Apply what you read ▸
a – Copy the passage of the newborn NIE thread starting with "Copies of everything." and going on through "the residency certificate.".
b – In the newborn NIE thread, which form does the reply listing the Foreigners Office documents say to fill out as the child's legal representative?
c – Write the next part of the newborn NIE thread, picking up after its final post.

# Getting an NIE for a newborn of parents with Spanish residency



## mere1331 (Feb 23, 2015)

I had a little boy 11 days ago at the Santa Anna hospital in Motril, Granada and have already registered his birth in the town where we live. They gave us paperwork for our embassies (my husband is a UK citizen and I am a US citizen) as well as the long birth record form and the libro de familia. 

I know we have a few more things to do: register at social security (we have 3 months), get the permanent health card (we have the temporary one now), get him UK and US passports, but I think we need the NIE to do all of the above. I remember going to the foreigner's office in Motril to get my NIE this past Sping (it's via my husband who is an EU citizen who works here) but I had a lawyer help me with the process.

Does anyone know what forms I need to fill out, if I need to make an appointment or can just go (with husband and baby of course), how to make an appointment, which docs I should bring with me and what to expect for holiday hours? 

My mom is visiting from the US and has a car so I was hoping to do it before she leaves on January 8 but realize this might be difficult with New Year's and then Reyes holidays. Many thanks in advance for any advice you can offer!


----------



## ElaineG (Jun 4, 2015)

I FOUND THIS:

You need to go to the Policia Nacional, Foreigners Office and present:

– baby´s passport

– certificado literal of Spanish birth certificate, translated and certified foreign birth certificate

– medical card

– residency certificate parent that presents and signs the application

– passport parent that presents and signs the application

– 2 photo´s (asked by some, not all offices)

Copies of everything.

Fill out form EX18 as the child´s legal representative. You can find the form in our Library, Certificates Section.

Note: in most cases the baby/child will not have an NIE number yet. You do not have to apply for this separately, will be 2-in-1 procedure and his/her NIE number will be printed on the residency certificate.


----------



## mere1331 (Feb 23, 2015)

Many thanks! What if the baby doesn't have a passport yet? Do you know if I have to request an appointment at that office or can go directly?


----------



## ElaineG (Jun 4, 2015)

Then I guess you cannot apply if that is a requirement


----------



## mere1331 (Feb 23, 2015)

But I don't believe I can get a passport for him unless I have the Spanish NIE-- does anyone know which application comes first?


----------



## Lolito (Aug 25, 2012)

I thought babies from parents that are 'extranjeros' that are born in Spain, are automatically Spanish?

Can you not register him as Spanish and then eventually you can do the other nationalities without having to rush?


----------



## 213979 (Apr 11, 2013)

mere1331 said:


> But I don't believe I can get a passport for him unless I have the Spanish NIE-- does anyone know which application comes first?


I didn't need a NIE for my son when I got his US passport in Madrid a few months ago. The only Spanish docs I had to show were his birth certificate and our libro de familia.

Collected data:
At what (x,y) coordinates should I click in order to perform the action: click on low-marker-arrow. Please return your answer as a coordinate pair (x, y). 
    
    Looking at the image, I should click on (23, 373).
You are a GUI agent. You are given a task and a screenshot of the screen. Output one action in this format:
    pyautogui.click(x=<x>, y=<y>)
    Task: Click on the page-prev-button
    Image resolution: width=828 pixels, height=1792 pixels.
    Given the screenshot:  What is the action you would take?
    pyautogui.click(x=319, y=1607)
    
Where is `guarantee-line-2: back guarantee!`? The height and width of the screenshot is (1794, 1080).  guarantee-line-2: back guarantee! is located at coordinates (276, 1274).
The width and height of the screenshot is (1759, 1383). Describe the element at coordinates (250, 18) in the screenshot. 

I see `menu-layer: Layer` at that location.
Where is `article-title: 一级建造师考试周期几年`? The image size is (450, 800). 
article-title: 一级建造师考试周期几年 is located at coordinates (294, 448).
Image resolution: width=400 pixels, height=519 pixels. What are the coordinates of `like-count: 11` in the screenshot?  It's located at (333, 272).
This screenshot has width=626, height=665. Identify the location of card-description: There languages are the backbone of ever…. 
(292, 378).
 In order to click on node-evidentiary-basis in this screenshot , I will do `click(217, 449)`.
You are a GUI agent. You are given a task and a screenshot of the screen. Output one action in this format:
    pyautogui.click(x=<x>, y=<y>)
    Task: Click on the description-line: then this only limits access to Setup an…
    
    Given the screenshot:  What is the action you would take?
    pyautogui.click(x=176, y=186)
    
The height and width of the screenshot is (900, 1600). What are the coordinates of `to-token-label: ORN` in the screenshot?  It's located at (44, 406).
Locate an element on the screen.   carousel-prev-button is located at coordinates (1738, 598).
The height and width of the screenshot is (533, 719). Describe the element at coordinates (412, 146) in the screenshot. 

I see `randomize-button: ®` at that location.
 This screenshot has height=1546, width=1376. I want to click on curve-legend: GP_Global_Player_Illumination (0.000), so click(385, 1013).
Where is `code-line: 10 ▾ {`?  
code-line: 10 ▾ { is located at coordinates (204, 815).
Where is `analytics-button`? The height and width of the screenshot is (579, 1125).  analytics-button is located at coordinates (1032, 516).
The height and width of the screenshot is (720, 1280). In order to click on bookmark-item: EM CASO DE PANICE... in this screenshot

Numbered answers ▸
a –
Copies of everything.

Fill out form EX18 as the child´s legal representative. You can find the form in our Library, Certificates Section.

Note: in most cases the baby/child will not have an NIE number yet. You do not have to apply for this separately, will be 2-in-1 procedure and his/her NIE number will be printed on the residency certificate.

b – Form EX18.

c –
----------



## 213979 (Apr 11, 2013)

Lolito said:


> I thought babies from parents that are 'extranjeros' that are born in Spain, are automatically Spanish?
> 
> Can you not register him as Spanish and then eventually you can do the other nationalities without having to rush?


Nope.
Children born to people from certain countries can be citizens. The US and UK are not inclused.


----------



## xabiaxica (Jun 23, 2009)

Lolito said:


> I thought babies from parents that are 'extranjeros' that are born in Spain, are automatically Spanish?
> 
> Can you not register him as Spanish and then eventually you can do the other nationalities without having to rush?


no, not automatically Spanish

you can apply for Spanish nationality once the baby is a year old I believe


----------



## mere1331 (Feb 23, 2015)

We have to get his social security sorted but we need the NIE before we can do that. He will be getting his NIE via his dad, which is also how I have an NIE. If we need a passport in order to get his NIE, then I have another question. I was planning to get his US passport before his UK passport because we have a trip to the US booked for the end of March. However, if a passport is required to apply at the foreigner's office, then should I get the UK one first since that's the faster path to NIE? Can I just show up at the foreigner's office and ask them about the NIE application?


----------



## kalohi (May 6, 2012)

Why can't you get both the UK and the US passports ordered ASAP? It's clear your son needs both passports rather urgently (UK passport to get his NIE; US passport to travel to the US since as a US citizen he _must_ use a US passport when traveling to the US). 

As for whether you can walk in and ask questions at your extranjeria office, every office works differently so that's why you're not getting an answer. You need an appointment to actually turn in paperwork, but there may be somebody at the door who can field a few questions. But now I'm confused. What exactly do you need to ask?


----------



## mere1331 (Feb 23, 2015)

I thought I couldn't get both passports at the same time because each country requires the same set of original documents which I have to submit and won't be returned to me until the passport is issued. I figured I had to do one at a time. Maybe I will go by the office to ask questions then as Motril usually seems pretty casual to me. I guess I need to confirm that I have to get his UK passport in order to apply for the NIE. The way the hospital explained it to us, they said 1) register him in town 2) register him at the foreigner's office 3) register him at the embassies 4) get his spanish social security number 5) get his official health card . I was surprised to hear I needed to get his passport before I could get NIE because the passport will take some time to arrive so he'll be without an NIE for a while.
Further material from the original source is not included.